The distinguished panel of experts included the current president of the AACR and two AACR past presidents:

  • José Baselga, MD, PhD, current AACR president and physician-in-chief and chief medical officer at Memorial Sloan Kettering Cancer Center in New York.

  • Charles L. Sawyers, MD, a past president of the AACR, chair of the AACR Project GENIE Steering Committee, chair of the Human Oncology and Pathogenesis Program at Memorial Sloan Kettering Cancer Center, and a Howard Hughes Medical Institute investigator.

  • Elizabeth Blackburn, PhD, a past president of the AACR, and president of the Salk Institute for Biological Studies in La Jolla, California.

"The AACR looks forward to working with Vice President Biden and his staff to develop a comprehensive plan to help achieve the vice president's vision of making significant advances against cancer in the near future," said Margaret Foti, PhD, MD (hc), chief executive officer of the AACR.

Topics discussed during the special roundtable session included cutting-edge areas of research and technology, such as CRISPR/Cas technology; technological innovation and data science advancements; the need for the international collaboration; and challenges that must be overcome, such as a need for enhanced data harmonization, if we are to dramatically accelerate the pace of progress against cancer.

Vice President Biden highlighted the importance of data-sharing initiatives and cited AACR Project GENIE during his opening remarks at the session.

AACR Project GENIE is an international data-sharing project that is using an approach to data harmonization that allows each participating organization to continue to operate how it best sees fit while simultaneously contributing its data to the project. By aggregating clinical-grade sequencing data from its members, the project will improve patient treatment decisions and catalyze clinical and translational research, not only at the participating institutions, but also throughout the entire biomedical research community by ultimately making the data open to everyone following varying times of exclusive access.
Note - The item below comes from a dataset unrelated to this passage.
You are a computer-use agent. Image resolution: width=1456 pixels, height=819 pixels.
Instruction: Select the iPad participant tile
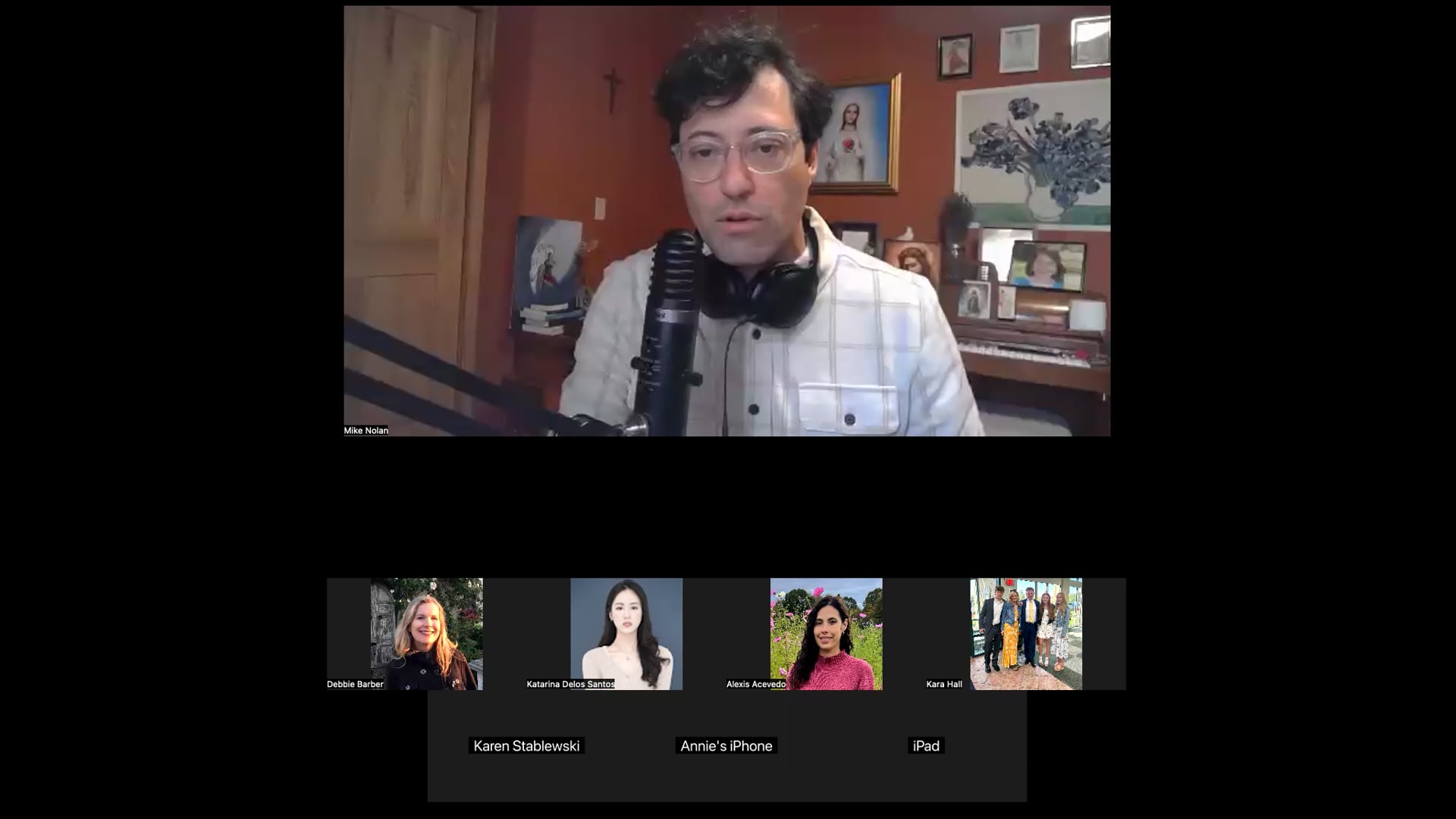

Other experts at the special session in Davos were Sylvia Mathews Burwell, secretary of the Department Health and Human Services; David B. Agus, MD, professor of medicine and engineering at the University of Southern California Center for Applied Molecular Medicine; Delos (Toby) Cosgrove, MD, chairman and chief executive officer of the Cleveland Clinic; Jennifer A. Doudna, PhD, the Li Ka Shing chancellor's chair in biomedical and health sciences and professor of biochemistry, biophysics, and structural biology at the University of California, Berkeley; Paula T. Hammond, PhD, head of the department of chemical engineering and David H. Koch chair professor in engineering at the Massachusetts Institute of Technology; and Bill McDermott, chief executive officer of SAP SE.